Anna Kerr from the Australian Lawyers for Human Rights (ALHR) has described the rejection of a bill to decriminalise abortion in NSW as the being result of a political campaign to disperse misinformation about the proposed law reform.
“There was a lot of misinformation put out that this was about late-term termination, such isn’t the case.
“In fact, by making abortions more accessible [there is likely to be] fewer late-term interventions,” Ms Kerr said.
Speaking to Lawyers Weekly about the 24 to 14 vote down of the bill proposed by Greens MLC Dr Mehreen Faruqi in May, the lawyer set the record straight about the current status quo of the criminal law in NSW and the implications it has for women.

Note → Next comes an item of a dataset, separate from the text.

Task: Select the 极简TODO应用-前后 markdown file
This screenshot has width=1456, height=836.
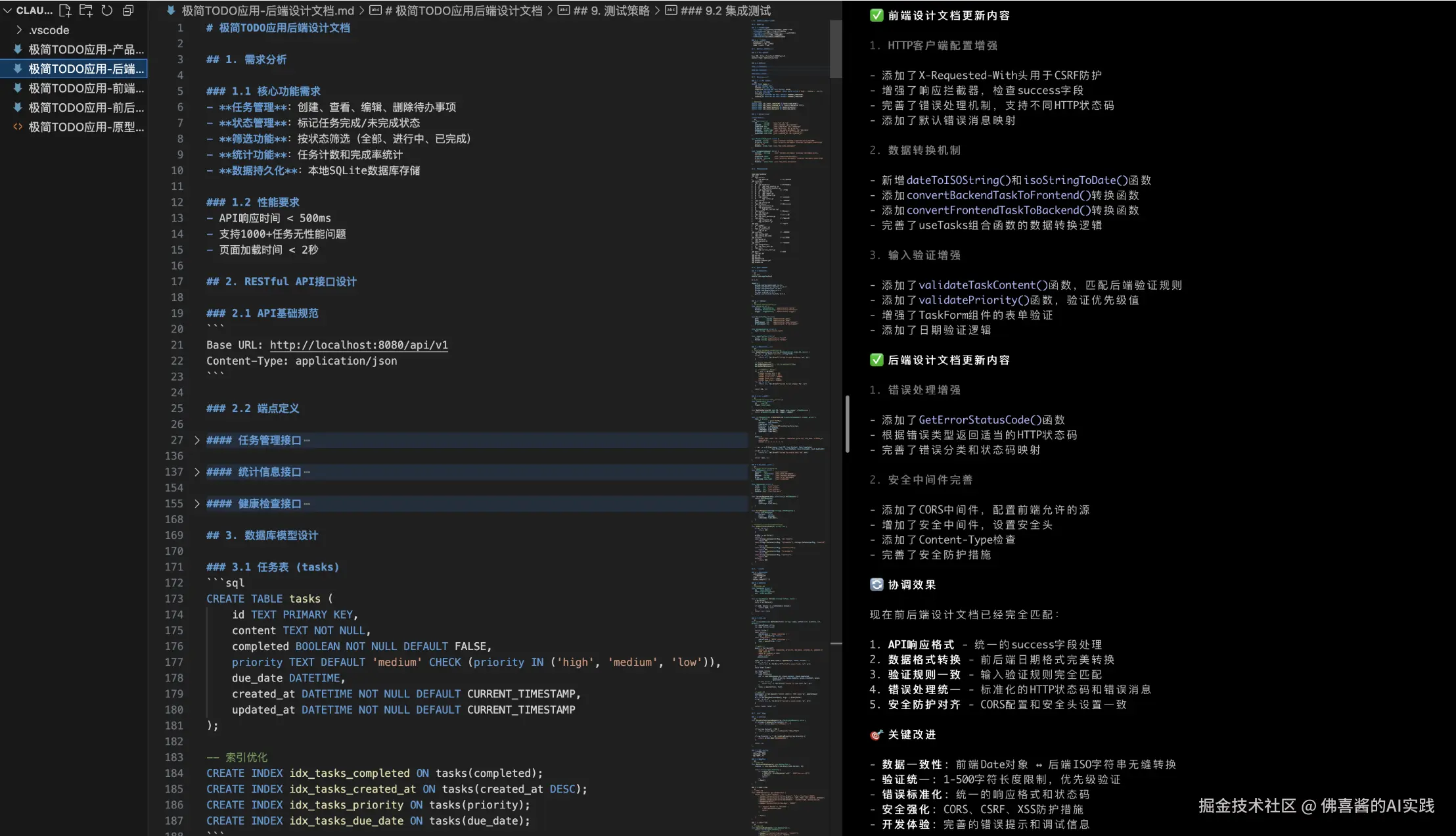Action: 85,108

According to the 100-year-old law, women who access abortion services and their doctors are liable for imprisonment for a maximum of 10 years.
“There is also quite a lot of misunderstanding in this area, when you talk about [abortion]. Because people think that it’s already legal – they don’t know really what this whole debate is about,” Ms Kerr said.
“I think women really need to realise this is quite an important issue. Although it may seem remote from some women’s lives, because they have this access, for many women in our community it is still an inaccessible healthcare,” she said.
The co-chair of the ALHR women and girls subcommittee said the ramifications were worse for regional women, who faced additional barriers accessing health services.
For example, abortion is not covered by the public healthcare system and women who do elect to undergo the medical procedure need about $500 on hand.
Ms Kerr added that by keeping abortion in the state’s Crimes Act, NSW politicians were acting contrary to international law and the modern position of most other states and territories in Australia.
Citing articles 12 and 16 Convention on the Elimination of all Forms of Discrimination Against Women (CEDAW), the fundamental issue is really about women’s self-determination, she said.
“It’s very important that women own a position to determine their own medical care and make their own choices.
“These provisions that are in the Crimes Act were drafted before women had the vote. Things have moved on, and that legislation is really out of step with community attitudes,” Ms Kerr said.
“These decisions are for women to make, and it’s a private decision that they should make in consultation with their doctors and families. But it’s their decision, not the decision of the men in Parliament.”
Ms Kerr went on to note the three objectives of the Abortion Law Reform (Miscellaneous Acts Amendment) Bill 2016 were to declassify abortion as a crime in NSW; compel those doctors with a conscientious objection to abortion, to refer patients to other health professionals; and create a 150-metre exclusion zone from protest around abortion clinics.
By blocking law reforms to take abortion out of the Crimes Act, the NSW Parliament was perpetuating ambiguity about the lawfulness of the medical procedure in the state, she said.
“It really was a bit of housekeeping to get those [provisions] removed from the Crimes Act.”
“Women take these rights for granted, and we are seeing [other] various services for women being dismantled at a rapid rate.
“But I think the wider community’s still not aware the extent to which that’s happening,” she said.
In Australia, Victoria, Tasmania and the ACT have all enacted legislation to legalise the medical procedure.